9.5. Conclusion

Ce chapitre a montré, après quelques réflexions sur le concept de temps et son traitement linguistique, que nos corpus présentent une utilisation de la morphologie verbale pour la référence temporelle essentiellement déictique. L’inventaire des tiroirs utilisés le laissait déjà supposer, toutefois cet inventaire présente quelques spécificités par rapport à ce qu’on attendrait d’un oral prototypique (par ex. présence de formes de passé simple). Nous avons observé que les combinaisons d’éléments de l'énoncé portant des spécifications temporelles sont nombreuses et que pour nos corpus, elles aboutissent le plus souvent à un calcul déictique.

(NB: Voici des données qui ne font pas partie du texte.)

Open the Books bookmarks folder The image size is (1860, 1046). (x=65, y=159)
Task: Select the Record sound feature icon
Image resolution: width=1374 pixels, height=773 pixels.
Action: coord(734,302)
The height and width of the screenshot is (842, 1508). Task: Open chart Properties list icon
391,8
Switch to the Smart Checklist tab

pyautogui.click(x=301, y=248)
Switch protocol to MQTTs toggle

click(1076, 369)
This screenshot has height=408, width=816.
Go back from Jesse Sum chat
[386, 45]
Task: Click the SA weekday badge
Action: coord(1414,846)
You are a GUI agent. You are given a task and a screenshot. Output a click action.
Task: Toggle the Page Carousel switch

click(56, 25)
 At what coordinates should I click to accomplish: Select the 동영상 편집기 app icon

Nous avons également, à l'occasion de l'observation des formes de présent, mis en évidence un mode d'utilisation particulier de ce dernier. Nous l'avons qualifié de présent fictionnel, dans la mesure où les événements dénotés le sont comme le seraient des événements contemporains du moment de parole, mais qui toutefois ne sont d'aucune réalité effective. Les énoncés affectés sont comparables à des énoncés produits pour remplacer le faire lorsque le faire n'est pas envisageable (communications téléphoniques ou épistolaires). Une sous-catégorie se distingue cependant. Elle se dégage à partir d’énoncés utilisant le présent qui, d’une part, impliquent le plus souvent des situations improbables et relevant d'univers de référence non actuels, et d'autre part génèrent la production coopérative d'une narration. De telles séquences ne sont véritablement pas surprenantes dans nos corpus. Le dispositif ne permet d'échanger de façon synchrone que des énoncés dactylographiés. Ce fait engage à une exploitation de possibilités nouvelles. Le dispositif n'implique pas non plus une situation de communication pleinement partagée (les locuteurs sont engagés dans des espaces-temps différents, et dans des canaux, des unités conversationnelles différents), on peut alors faire l'hypothèse que ces séquences sont le résultat d'un besoin de rétablir le déséquilibre, en créant un univers fictionnel commun. Cet état de faits est de plus favorisé par le fait qu’une partie de la population internaute est reconnue pour avoir une culture du jeu en réseau et particulièrement des MUD (Multi-User Dungeons, i. e. jeux de rôles en réseau).